Pubblicato su Il Messaggero il 20 settembre 2009 dall’Avvocato Gianluca Sposato. Tutti i diritti riservati.

La riduzione del pignoramento

L’art. 496 cpc prevede che su istanza del debitore, quando il valore dei beni pignorati sia superiore all’importo delle spese e dei crediti del procedimento esecutivo, il  giudice, sentiti creditore pignorante ed intervenuti, possa disporre la riduzione del pignoramento.

Circa la natura dell’istituto si  è molto dibattuto in  dottrina, propendendo parte di  essa per la tesi che costituisca un rimedio di legittimità, mentre altri sostengono  che si tratti di un rimedio di mera opportunità.

La soluzione dipende spiega l’Avvocato Gianluca Sposato specializzato in diritto immobiliare, dall’inquadramento del pignoramento eccessivo, consentito da una parte della dottrina e ritenuto illegittimo da altri.

Quando è possibile chiedere la riduzione del pignoramento?

Secondo  opinione diffusa al creditore sarebbe sempre consentito il pignoramento immobiliare su beni  di valore superiore all’importo del proprio credito, per evitare il rischio di rimanere insoddisfatto in caso di intervento di altri creditori. 

Coerentemente con tale orientamento nelle case all’asta la riduzione del pignoramento avrebbe natura di mero rimedio di opportunità affidato alla discrezionalità del giudice.

Secondo una opinione meno diffusa, invece, il pignoramento eccessivo sarebbe illegittimo, con la conseguenza che la riduzione in  forza dell’art. 496 acquisterebbe natura di  rimedio  di legittimità.

Termine per chiedere la riduzione del pignoramento immobiliare

Circa il termine iniziale della riduzione, l’opinione tradizionale della dottrina sostiene che l’istanza di  riduzione del pignoramento sarebbe inammissibile se proposta prima dell’udienza di autorizzazione della vendita.

Ciò sulla necessità  di  evitare di frustrare le aspettative dei creditori che fino a quel momento possono tempestivamente intervenire nel processo di esecuzione.
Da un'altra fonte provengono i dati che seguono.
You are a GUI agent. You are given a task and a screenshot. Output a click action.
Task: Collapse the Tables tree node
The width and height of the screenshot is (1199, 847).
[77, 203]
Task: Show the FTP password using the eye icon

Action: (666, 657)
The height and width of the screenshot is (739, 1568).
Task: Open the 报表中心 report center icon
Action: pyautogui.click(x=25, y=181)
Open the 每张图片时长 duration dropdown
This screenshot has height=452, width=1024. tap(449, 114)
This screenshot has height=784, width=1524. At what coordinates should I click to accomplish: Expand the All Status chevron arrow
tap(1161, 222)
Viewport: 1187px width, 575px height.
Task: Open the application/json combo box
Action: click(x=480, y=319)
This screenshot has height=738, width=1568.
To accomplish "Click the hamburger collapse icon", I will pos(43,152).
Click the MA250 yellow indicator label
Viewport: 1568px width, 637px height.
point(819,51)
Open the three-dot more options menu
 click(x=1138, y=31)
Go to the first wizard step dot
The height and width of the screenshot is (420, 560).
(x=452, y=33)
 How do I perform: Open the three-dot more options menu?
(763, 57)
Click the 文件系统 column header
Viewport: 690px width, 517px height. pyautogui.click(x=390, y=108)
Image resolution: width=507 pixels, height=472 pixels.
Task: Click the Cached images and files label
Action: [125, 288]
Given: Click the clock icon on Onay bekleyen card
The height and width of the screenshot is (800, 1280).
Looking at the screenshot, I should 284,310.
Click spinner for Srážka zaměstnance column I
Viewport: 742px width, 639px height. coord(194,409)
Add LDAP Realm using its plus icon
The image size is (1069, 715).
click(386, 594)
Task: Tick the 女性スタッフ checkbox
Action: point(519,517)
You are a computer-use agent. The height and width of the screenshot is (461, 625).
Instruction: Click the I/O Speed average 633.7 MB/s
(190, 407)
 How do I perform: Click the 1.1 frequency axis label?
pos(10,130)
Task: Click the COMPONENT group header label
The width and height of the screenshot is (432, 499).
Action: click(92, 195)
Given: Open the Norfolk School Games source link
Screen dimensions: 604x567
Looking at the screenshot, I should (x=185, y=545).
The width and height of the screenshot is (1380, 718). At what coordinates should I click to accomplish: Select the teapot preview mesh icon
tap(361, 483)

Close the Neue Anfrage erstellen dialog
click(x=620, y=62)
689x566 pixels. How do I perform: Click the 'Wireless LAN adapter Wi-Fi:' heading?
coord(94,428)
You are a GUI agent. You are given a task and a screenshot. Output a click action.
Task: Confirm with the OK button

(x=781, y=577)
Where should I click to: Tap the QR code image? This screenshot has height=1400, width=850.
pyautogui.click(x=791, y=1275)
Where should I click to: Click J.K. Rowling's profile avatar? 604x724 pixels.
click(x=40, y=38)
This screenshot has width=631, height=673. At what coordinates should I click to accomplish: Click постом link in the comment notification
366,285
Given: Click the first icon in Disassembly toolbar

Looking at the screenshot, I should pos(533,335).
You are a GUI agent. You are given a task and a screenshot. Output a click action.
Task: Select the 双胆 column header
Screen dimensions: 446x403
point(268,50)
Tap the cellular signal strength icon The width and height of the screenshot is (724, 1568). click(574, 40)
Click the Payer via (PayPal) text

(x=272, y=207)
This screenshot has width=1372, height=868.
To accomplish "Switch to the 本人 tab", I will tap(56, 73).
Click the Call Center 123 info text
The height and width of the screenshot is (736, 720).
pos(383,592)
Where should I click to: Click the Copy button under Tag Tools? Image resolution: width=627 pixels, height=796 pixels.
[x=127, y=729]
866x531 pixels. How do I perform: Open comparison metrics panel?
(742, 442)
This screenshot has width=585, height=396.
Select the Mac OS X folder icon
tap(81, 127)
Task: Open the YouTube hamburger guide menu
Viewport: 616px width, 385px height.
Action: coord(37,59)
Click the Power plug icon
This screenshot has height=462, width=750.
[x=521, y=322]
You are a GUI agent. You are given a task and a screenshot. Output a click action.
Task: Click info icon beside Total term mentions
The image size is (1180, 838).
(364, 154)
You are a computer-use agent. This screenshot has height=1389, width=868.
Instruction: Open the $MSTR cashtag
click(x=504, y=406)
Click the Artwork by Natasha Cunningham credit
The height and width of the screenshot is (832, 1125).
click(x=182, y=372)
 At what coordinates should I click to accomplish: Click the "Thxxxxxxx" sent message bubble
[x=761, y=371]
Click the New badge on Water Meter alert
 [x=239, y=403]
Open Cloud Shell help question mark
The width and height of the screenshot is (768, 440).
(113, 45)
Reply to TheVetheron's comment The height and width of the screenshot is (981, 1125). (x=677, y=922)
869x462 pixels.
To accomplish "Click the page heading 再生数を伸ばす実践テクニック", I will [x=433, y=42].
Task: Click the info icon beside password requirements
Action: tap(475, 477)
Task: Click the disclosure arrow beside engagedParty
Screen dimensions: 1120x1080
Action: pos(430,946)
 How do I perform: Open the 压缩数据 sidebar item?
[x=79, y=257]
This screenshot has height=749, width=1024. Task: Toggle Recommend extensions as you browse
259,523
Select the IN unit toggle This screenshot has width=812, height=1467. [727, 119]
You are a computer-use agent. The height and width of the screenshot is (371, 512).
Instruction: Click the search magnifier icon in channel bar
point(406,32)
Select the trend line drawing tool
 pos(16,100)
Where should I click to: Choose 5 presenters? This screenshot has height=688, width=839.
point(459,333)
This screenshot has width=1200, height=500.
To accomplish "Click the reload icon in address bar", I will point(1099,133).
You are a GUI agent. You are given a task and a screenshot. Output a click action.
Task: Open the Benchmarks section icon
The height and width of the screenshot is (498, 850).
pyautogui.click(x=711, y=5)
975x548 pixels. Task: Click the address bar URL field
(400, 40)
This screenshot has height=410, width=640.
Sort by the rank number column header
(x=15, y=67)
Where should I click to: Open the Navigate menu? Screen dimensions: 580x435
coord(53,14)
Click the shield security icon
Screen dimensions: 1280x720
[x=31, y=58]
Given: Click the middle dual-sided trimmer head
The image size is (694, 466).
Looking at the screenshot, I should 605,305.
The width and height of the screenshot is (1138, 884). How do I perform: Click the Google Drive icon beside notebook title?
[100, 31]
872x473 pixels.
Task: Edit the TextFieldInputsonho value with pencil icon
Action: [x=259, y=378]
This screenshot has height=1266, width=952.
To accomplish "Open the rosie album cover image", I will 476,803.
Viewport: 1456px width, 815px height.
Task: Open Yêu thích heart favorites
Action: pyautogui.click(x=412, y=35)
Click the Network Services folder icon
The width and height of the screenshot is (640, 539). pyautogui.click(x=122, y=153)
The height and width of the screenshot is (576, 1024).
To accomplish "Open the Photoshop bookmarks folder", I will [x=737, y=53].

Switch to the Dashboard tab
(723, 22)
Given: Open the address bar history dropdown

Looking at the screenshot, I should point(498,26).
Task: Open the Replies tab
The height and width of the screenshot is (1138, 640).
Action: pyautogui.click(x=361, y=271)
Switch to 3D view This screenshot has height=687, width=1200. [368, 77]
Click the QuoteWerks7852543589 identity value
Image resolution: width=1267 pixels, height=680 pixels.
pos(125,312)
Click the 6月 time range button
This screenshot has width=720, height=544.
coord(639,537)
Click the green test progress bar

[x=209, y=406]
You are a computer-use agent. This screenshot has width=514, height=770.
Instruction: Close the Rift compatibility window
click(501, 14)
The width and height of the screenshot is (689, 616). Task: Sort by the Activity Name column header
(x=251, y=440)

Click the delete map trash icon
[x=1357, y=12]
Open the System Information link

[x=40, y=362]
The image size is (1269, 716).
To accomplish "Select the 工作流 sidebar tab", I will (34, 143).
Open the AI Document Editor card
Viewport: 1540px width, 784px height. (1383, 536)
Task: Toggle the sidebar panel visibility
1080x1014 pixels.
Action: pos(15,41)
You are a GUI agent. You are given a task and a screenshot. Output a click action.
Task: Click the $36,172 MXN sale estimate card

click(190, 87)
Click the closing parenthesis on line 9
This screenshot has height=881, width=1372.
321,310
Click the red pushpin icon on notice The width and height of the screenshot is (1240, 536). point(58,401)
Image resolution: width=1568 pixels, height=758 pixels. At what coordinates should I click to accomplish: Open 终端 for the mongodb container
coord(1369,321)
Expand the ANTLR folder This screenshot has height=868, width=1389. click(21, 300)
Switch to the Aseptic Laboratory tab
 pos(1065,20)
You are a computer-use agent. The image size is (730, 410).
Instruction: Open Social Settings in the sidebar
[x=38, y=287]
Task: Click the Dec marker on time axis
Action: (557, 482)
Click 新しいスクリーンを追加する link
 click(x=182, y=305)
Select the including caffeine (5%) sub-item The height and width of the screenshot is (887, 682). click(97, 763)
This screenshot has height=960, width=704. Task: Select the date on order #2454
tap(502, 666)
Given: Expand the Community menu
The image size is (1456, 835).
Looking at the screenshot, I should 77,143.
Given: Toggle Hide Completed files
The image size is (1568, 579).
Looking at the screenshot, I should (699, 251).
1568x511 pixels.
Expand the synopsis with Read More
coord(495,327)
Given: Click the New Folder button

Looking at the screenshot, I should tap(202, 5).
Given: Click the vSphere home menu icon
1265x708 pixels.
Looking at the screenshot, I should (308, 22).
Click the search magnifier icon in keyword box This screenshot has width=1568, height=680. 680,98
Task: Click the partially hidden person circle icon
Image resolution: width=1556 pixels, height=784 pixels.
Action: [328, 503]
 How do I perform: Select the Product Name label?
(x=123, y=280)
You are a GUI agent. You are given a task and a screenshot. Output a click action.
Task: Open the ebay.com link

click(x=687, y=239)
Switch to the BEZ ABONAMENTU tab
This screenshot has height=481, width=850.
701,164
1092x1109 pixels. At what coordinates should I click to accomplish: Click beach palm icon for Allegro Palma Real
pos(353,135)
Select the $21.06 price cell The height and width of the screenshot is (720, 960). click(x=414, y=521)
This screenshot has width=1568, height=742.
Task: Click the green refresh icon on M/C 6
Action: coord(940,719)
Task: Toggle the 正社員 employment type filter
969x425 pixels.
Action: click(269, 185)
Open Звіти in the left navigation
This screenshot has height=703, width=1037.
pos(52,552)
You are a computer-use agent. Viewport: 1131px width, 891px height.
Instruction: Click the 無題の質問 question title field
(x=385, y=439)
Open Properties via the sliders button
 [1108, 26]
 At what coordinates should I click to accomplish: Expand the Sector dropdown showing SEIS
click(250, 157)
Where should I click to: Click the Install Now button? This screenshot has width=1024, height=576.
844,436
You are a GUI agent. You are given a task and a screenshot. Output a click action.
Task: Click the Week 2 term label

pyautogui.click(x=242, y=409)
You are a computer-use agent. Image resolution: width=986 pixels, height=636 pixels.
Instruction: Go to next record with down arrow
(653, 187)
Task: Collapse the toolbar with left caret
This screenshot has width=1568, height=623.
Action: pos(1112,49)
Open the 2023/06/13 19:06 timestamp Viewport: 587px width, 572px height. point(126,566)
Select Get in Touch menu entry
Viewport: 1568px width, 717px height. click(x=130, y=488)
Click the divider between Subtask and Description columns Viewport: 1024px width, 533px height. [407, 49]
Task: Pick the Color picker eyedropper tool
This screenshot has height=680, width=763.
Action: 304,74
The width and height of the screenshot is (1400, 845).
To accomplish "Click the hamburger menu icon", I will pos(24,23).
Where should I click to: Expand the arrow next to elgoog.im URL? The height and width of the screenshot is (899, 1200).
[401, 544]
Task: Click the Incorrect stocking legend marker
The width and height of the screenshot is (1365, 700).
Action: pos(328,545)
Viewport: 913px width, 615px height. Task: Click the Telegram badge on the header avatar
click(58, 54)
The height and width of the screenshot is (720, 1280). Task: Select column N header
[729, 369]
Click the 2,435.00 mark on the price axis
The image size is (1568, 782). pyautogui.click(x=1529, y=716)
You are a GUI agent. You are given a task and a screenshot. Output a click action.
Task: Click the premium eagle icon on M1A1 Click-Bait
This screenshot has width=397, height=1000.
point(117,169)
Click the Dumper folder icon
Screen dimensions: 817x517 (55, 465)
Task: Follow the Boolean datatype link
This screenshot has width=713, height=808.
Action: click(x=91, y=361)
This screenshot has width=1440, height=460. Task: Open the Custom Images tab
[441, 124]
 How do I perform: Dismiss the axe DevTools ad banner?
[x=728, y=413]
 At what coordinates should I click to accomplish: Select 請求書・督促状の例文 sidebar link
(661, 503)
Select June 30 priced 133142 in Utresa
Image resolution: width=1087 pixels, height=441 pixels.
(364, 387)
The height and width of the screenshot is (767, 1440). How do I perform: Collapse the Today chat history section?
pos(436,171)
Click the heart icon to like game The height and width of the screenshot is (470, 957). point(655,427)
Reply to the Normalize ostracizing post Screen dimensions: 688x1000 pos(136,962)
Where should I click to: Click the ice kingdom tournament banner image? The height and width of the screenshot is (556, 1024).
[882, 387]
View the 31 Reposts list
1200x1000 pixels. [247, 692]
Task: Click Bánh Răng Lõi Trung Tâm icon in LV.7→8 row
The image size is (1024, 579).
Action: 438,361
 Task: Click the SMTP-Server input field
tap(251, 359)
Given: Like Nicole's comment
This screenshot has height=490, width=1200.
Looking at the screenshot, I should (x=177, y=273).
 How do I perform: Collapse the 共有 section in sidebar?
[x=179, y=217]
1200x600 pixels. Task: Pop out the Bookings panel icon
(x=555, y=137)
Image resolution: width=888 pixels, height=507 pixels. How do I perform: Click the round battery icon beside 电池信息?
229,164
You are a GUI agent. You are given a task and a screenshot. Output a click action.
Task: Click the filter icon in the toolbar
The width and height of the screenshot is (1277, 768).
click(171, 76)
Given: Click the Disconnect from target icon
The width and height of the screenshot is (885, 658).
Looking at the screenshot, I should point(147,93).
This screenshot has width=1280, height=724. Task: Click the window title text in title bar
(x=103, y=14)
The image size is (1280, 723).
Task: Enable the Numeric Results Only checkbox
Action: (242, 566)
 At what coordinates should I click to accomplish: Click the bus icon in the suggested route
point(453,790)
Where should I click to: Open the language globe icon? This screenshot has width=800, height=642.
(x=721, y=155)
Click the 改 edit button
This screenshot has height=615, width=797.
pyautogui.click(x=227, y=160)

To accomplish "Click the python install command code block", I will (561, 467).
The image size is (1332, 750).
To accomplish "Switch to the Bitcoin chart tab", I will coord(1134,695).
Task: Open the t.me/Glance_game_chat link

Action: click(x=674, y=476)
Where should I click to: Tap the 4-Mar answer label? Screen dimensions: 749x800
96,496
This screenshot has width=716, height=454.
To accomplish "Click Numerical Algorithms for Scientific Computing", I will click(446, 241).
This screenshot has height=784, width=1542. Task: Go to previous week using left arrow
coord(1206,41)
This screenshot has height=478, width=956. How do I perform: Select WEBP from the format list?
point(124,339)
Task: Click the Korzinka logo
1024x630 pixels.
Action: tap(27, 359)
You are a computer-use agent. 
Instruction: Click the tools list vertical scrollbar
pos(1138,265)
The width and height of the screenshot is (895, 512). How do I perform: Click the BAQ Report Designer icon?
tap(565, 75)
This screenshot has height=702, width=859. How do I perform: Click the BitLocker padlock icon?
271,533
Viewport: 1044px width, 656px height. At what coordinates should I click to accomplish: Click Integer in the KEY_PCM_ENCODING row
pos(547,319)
Tale costruzione dottrinale è  stata, tuttavia,  smentita dalla giurisprudenza di legittimità  ( Cass. 8221/1999; Cass. 12618/1999 ) che ha ribadito che non esiste alcun limite temporale alla presentazione dell’istanza di riduzione. 

In caso di pignoramento eseguito su beni di valore eccedente il credito per cui si procede, il debitore deve proporre una domanda al giudice dell’esecuzione per ottenere la liberazione dei beni dal pignoramento, o la sua riduzione.

Impiego del mezzo esecutivo connotato da dolo o colpa grave

In presenza di un eccesso nell’impiego del mezzo esecutivo connotato da dolo o colpa grave, è giustificata non solo l’esclusione dall’esecuzione dei beni pignorati in eccesso, ma anche la condanna del creditore procedente per responsabilità processuale aggravata.

Questo principio valido nelle case all’asta per la riduzione del pignoramento è stato stabilito dalla Suprema Corte di cassazione con Sentenza  n.18533 del  2007.

L’ordinanza con la quale il  giudice dell’esecuzione rigetta l’istanza di  riduzione del pignoramento, se revocabile o  modificabile fino a quando non sia stata eseguita, non è  impugnabile con il  ricorso per Cassazione ex art.  111 Costituzione.

Ma con l’opposizione agli  atti  esecutivi ex art.  617  codice di procedura civile, sia per contestarne la regolarità  formale che l’opportunità  ( Cass. 10998/2003, Cass. 797/1999 ) –  conclude l’Avv. Gianluca Sposato.